Quelle belle collection, que la « Nec Plus » chez Mosquito, nous proposant de beaux et grands ouvrages à dos toilé, sur beau papier et en tirage limité… Après un premier Toppi consacré aux Tarots puis le magnifique « Pinocchio » vu par Frezzato (et avant le merveilleux « Chat botté » de Battaglia à venir le mois prochain), voici donc Sergio Toppi qui revient avec « Impérativement », un très beau recueil d’illustrations témoignant de l’évolution actuelle du maître italien. Bellissimo !
Que devons-nous faire impérativement dans nos vies ? L’impératif, c’est un commandement moral, une injonction à tenir compte de la réalité de certaines choses avant de prendre position et d’agir. Dans cet ouvrage, Sergio Toppi nous propose une série d’impératifs censés nous sauver de l’écueil, nous écarter de l’erreur et éviter les déconvenues : « Lorsque l’on se trouve dans l’attente de l’héritage d’un parent fortuné, il est impératif de s’intéresser à la toxicité des champignons dont il raffole. », « Quand l’on part en croisade verser le sang des infidèles, on évitera de perdre son temps à martyriser d’innocentes créatures ailées. C’est impératif. », « Débarrassons-nous impérativement de notre fâcheuse tendance à juger les gens selon la couleur de leur cravate. », ou encore « Si l’on accepte de se faire enlever par un dieu aux allures de taureau, l’on aura soin d’exiger impérativement la preuve qu’il ne s’agit pas d’un bovin mégalomane. ». Vous l’aurez compris, ce bréviaire-là lorgne plus du côté de Topor que de Saint-Augustin ! En regard de ses illustrations en pleine page, Toppi distille de petits commentaires dont l’humour ravageur donne tout son relief à l’intention de l’artiste.
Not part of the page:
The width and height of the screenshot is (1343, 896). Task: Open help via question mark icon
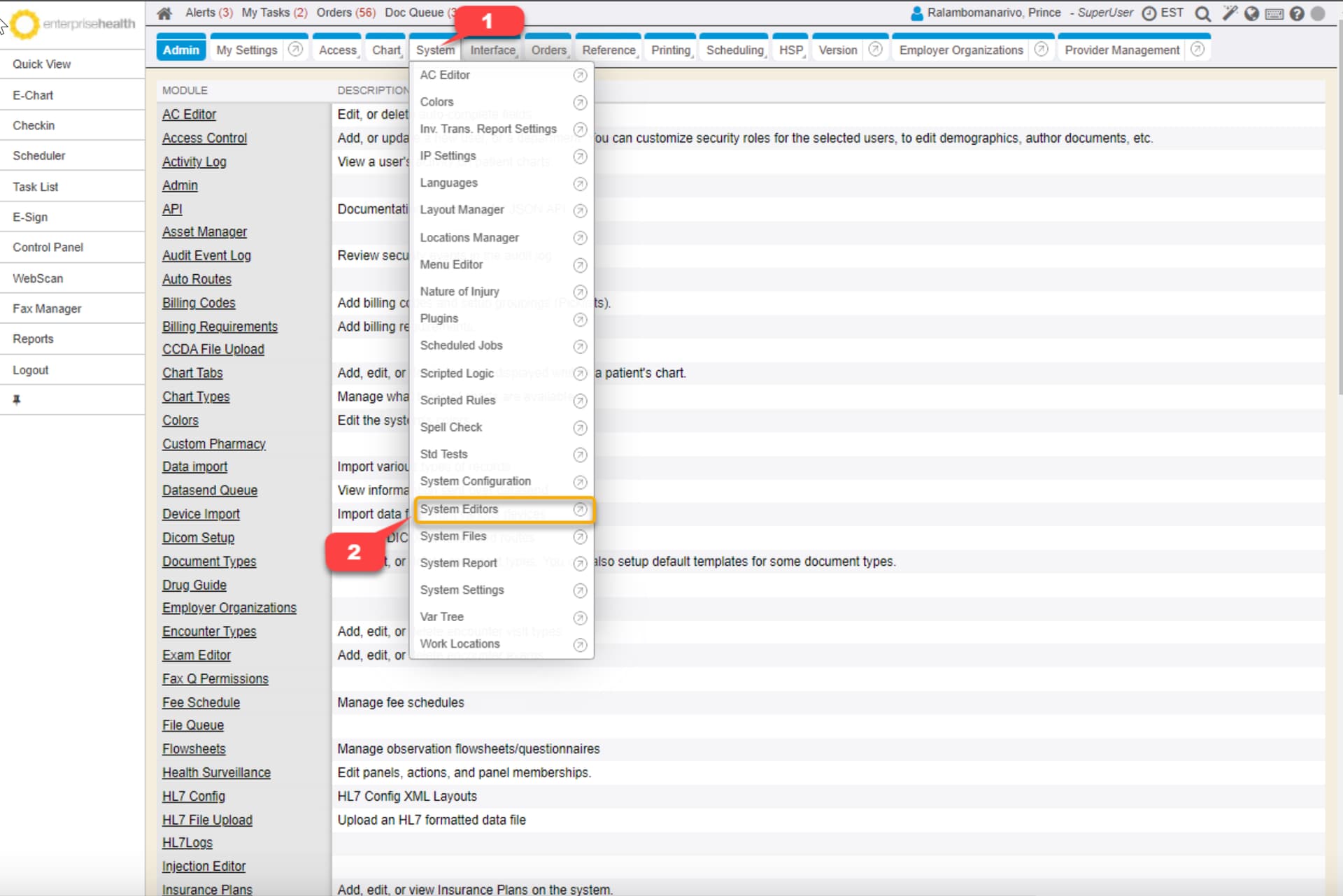[x=1297, y=14]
On retrouve ici tout l’esprit de Toppi, à la fois cynique et humaniste, caustique et révolté, tendre et fou, et le plaisir engendré est immense.
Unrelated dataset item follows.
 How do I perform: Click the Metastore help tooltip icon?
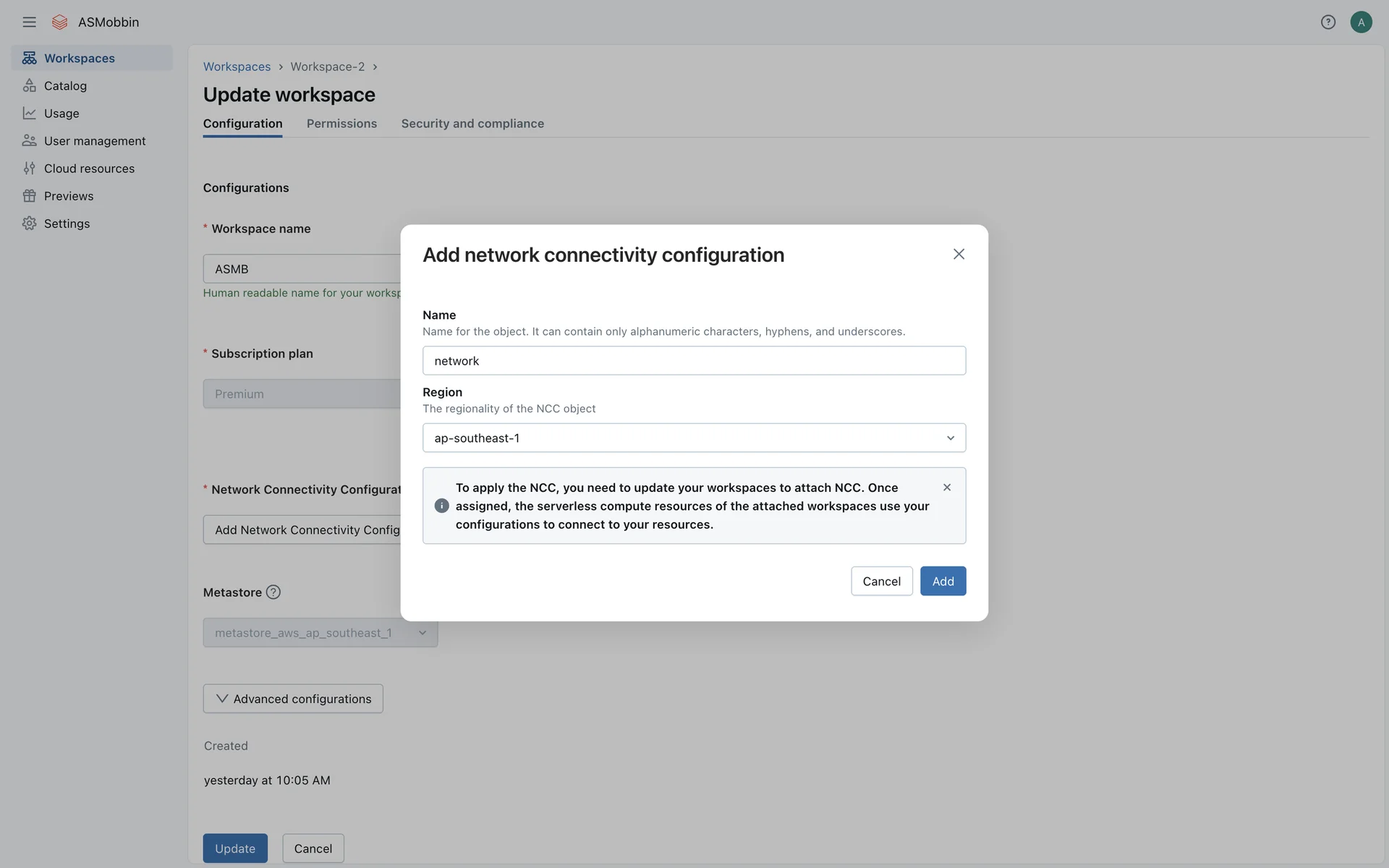[x=273, y=592]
À travers ses illustrations commentées, Toppi nous fait part une nouvelle fois de ses obsessions, des thèmes qui lui tiennent à cœur et qu’il a envie d’explorer encore et toujours, dans de subtiles déclinaisons ou de nouveaux espaces. Il sera ici question de passion, d’atavisme, du rapport entre les êtres, de la vision de l’homme et de la vie, de la violence et de l’étrange. L’amour, la mort, la fausseté de l’existence et l’acuité du regard… Pour compléter les visions hautes en couleurs de Toppi, l’éditeur a eu l’excellentissime idée de placer sous les petits adages assassins de l’auteur un croquis préparatoire du dessin. Au crayon ou à l’encre, parfois rehaussés au crayon de couleur, ces beaux et imposants culs-de-lampe parachèvent avec un talent fou le petit théâtre de Toppi, engendrant bien plus que l’intérêt légitime d’avoir accès aux recherches graphiques de l’artiste pour arriver au résultat final : ces esquisses se révèlent être passionnantes et esthétiquement impeccables – liberté de trait, exagération exacerbée, acuité de l’impulsion créatrice, beauté du style lâché.
Quant aux illustrations en elles-mêmes, elles sont – sans surprise – tout simplement exemplaires et magnifiques. Du grand art. De par son âge vénérable et sa carrière, Toppi est l’un des derniers (LE dernier ?) grands maîtres italiens du 20ème siècle encore en vie. Mais le bougre ne se contente pas d’être en vie, non ! Il continue de créer et de se remettre en question, de chercher, de creuser, d’aller plus loin selon le temps présent de son œil sensible et le bouillonnement de sa technique créatrice. Il triture et fouille lui-même son propre style, ne s’en détachant pas mais lui offrant constamment un horizon ouvert. Dans « Impérativement », ce n’est pas l’art remarquable et si connu de la hachure baroque et complexe de Toppi qui prédomine, mais bien son sens aigu de la composition et de la couleur. Comme souvent, Toppi fait bien autre chose que d’installer un personnage dans un espace structuré par une figure géométrique : il fait plutôt s’interpénétrer le ou les personnages avec la géométrie de la forme structurante, le sujet s’inscrivant dans la forme tout en l’extrapolant, la brisant, la prolongeant dans de multiples astuces de compositions. Et si la hachure n’a pas tout à fait disparu, c’est bien l’art du lavis coloré qui est à l’honneur ici, dans de subtils dégradés, des nuances sensibles ou des contrastes saisissants. C’est juste sublime. En résumé, un album à acheter… impérativement !!!